People v. Quinones
Before: Sturtevant
STURTEVANT, J. The defendant was informed against by the district attorney, he entered a plea of not guilty and on the trial the jury returned a verdict against him. He made a motion for a new trial, but his motion was denied. He has appealed from the judgment and the order denying his motion.
By section 1 of chapter 339 of the Statutes of 1923, it is made a felony if any “ . . . person who within the state of California . . . possesses any instrument or weapon of the kind commonly known as a blackjack, slung-shot, billy, sand-club, sand-bag, or metal knuckles ...” In the instant case it was alleged that the defendant possessed “metal knuckles”. The first point made by the defendant is that the evidence does not establish the existence in this case of an “instrument or weapon of the kind commonly known as metal knuckles”. This contention is based on the fact that the instrument introduced in evidence as defendant’s exhibit one, which has been certified up with the record, is not all metal. We have examined it. It is what [611]might be termed homemade. It consists of alternate strips of sheet lead and gum tape, making a set of knuckles somewhat in the shape of a bracelet and of size to fit over four finger knuckles. It will be conceded at once that the instrument is neither all metal nor is it all cloth.

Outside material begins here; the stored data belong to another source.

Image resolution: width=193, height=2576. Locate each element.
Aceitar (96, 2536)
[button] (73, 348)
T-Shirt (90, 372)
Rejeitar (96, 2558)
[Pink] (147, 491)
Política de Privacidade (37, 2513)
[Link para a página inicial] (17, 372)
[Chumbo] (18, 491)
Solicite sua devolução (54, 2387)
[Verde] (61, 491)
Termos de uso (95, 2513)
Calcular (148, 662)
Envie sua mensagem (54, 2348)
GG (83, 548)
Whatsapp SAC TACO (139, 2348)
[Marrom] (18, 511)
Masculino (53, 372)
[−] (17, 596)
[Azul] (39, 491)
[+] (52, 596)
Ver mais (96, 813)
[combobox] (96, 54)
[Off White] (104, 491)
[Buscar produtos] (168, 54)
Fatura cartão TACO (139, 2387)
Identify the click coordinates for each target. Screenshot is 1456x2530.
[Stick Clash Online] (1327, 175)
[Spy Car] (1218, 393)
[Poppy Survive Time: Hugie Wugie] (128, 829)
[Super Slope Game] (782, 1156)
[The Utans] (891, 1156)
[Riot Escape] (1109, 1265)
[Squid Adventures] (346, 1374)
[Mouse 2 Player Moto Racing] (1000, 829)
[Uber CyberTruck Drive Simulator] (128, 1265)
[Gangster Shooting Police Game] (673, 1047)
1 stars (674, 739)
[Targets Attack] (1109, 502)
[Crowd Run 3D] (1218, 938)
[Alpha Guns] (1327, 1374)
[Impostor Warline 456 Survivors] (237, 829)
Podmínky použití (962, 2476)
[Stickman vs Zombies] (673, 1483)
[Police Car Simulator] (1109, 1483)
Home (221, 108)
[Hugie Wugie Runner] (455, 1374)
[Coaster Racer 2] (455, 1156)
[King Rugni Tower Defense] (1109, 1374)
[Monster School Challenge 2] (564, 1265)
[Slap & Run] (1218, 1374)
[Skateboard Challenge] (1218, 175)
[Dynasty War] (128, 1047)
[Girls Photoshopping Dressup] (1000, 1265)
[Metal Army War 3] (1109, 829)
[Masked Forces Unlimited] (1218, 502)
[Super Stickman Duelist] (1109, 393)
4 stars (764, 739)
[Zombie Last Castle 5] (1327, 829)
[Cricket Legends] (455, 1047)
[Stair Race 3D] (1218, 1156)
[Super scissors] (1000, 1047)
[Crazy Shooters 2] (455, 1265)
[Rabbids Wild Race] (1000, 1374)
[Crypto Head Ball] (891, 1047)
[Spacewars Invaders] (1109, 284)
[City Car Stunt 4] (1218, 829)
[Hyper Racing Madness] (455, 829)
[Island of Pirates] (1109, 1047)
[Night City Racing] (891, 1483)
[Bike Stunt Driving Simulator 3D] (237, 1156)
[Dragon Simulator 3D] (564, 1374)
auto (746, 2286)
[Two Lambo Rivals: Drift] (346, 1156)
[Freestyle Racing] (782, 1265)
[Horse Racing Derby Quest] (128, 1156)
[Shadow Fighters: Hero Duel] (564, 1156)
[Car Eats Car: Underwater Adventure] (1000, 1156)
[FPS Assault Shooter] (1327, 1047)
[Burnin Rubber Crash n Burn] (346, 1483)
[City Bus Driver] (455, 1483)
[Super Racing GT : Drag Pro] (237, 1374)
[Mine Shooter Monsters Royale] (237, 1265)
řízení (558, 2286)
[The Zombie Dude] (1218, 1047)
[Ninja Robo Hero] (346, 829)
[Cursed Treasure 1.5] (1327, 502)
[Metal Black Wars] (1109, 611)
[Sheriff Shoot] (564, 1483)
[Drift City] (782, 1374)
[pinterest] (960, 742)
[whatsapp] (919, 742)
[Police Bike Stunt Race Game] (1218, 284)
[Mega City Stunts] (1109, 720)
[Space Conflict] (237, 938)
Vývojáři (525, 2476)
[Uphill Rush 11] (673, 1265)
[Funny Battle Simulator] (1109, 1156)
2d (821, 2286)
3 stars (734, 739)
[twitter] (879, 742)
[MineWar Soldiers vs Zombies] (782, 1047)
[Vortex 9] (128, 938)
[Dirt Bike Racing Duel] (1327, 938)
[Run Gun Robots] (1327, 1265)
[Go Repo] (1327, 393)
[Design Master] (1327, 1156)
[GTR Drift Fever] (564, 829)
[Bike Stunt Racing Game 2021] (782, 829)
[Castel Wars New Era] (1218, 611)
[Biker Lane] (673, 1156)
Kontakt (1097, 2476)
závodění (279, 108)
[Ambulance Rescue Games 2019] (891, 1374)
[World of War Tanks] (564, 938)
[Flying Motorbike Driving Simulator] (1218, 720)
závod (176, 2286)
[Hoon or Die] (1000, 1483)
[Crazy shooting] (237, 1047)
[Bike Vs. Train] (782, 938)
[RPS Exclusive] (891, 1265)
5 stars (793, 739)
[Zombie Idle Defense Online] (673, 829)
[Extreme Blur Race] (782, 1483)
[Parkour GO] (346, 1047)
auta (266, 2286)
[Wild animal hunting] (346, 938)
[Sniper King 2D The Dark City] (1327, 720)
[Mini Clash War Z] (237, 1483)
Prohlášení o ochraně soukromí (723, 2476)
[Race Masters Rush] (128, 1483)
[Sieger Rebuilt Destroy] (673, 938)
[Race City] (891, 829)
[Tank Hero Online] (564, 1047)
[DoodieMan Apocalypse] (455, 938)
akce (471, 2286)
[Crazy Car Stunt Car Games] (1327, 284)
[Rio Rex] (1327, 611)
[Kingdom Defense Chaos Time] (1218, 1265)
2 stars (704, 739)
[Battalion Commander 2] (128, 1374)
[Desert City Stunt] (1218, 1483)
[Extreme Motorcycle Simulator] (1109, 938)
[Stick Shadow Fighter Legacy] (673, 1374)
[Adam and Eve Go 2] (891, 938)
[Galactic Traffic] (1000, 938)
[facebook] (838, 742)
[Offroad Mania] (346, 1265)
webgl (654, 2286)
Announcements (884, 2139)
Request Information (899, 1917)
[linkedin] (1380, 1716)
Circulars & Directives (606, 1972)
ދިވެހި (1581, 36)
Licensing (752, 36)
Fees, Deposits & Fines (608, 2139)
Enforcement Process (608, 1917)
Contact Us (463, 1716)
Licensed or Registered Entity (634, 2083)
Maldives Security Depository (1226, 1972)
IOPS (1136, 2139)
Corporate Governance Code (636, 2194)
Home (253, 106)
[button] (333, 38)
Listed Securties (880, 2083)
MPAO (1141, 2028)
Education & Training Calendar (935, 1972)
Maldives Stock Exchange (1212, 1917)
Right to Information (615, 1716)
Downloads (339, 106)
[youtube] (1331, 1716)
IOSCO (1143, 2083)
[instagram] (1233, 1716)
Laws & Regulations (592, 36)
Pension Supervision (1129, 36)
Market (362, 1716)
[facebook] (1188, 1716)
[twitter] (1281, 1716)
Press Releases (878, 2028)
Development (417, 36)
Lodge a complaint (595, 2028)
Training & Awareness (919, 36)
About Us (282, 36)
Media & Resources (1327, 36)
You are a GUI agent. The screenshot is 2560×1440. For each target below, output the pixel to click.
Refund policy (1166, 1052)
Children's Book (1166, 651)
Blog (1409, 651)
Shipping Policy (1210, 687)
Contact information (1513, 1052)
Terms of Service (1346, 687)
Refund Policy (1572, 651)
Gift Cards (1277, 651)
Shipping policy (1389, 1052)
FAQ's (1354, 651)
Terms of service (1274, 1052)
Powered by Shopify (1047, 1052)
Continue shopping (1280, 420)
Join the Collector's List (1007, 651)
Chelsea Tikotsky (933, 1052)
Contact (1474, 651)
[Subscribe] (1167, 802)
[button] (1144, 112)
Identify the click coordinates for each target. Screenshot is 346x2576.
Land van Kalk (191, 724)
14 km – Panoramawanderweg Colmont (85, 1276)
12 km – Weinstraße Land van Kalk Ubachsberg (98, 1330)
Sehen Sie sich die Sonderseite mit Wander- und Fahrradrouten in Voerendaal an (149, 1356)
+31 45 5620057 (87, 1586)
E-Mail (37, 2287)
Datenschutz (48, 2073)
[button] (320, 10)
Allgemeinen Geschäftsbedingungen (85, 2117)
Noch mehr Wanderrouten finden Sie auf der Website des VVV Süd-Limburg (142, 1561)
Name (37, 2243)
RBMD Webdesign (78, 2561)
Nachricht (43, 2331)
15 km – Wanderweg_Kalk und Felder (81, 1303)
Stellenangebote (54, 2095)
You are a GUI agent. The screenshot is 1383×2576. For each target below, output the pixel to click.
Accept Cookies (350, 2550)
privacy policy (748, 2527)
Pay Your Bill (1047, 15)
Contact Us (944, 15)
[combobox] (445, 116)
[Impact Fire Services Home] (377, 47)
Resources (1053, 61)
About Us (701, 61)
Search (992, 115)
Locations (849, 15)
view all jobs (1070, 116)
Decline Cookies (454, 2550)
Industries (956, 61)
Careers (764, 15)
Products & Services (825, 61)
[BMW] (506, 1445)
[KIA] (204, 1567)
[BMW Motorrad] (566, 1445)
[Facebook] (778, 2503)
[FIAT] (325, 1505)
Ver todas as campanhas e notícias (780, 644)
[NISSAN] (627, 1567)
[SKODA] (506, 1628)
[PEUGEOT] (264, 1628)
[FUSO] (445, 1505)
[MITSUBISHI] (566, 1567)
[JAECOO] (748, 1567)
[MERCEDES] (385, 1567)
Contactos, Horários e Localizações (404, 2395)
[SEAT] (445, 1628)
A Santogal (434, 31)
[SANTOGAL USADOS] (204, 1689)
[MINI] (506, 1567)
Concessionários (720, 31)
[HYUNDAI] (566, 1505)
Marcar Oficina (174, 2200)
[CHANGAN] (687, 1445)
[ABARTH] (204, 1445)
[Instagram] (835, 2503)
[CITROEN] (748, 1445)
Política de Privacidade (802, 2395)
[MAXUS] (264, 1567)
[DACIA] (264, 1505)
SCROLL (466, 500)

The excerpt quoted from the statute contains nothing showing that the words “metal knuckles” was intended by the legislature to refer to something that was entirely composed of metal. Similar statutes have been adopted in other jurisdictions. In those same jurisdictions it has been held that the name in the statute is used in a generic sense. (Patterson v. State, 3 Lea (71 Tenn.), 575; Harris v. State, 22 Tex. Crim. App. 677 [3 S. W. 477]; Louis v. State, 36 Tex. Crim. Rep. 52 [35 S. W. 377, 61 Am. St. Rep. 832].) One of the common English meanings of “knuckle”' is “a piece of metal, usually brass worn over the knuckles in order to protect them in striking a blow and to make the blow more effective”. (Cent. Dict.) If it be claimed that the expression needs the interpretation of an expert such interpretation was present in the instant ease. When Inspector McMahon, a policeman of many years’ experience, was on the stand, he was asked what he found in the room of the defendant. His answer was, “A pair of metal knuckles.” Under these circumstances we think the point may not be sustained.
It is next contended that the knuckle was not admissible because no testimony was introduced to prove it was the kind of instrument the possession of which is denounced by the law. As we understand the point it is that 'Inspector McMahon but expressed his conclusion when he designated the instrument found as “metal knuckles”. The claim is, in our judgment, ultra-critical and in the absence of a showing to the contrary it must be assumed that the inspector of the police department, when giving his testimony, merely stated facts and did not "express his conclusion.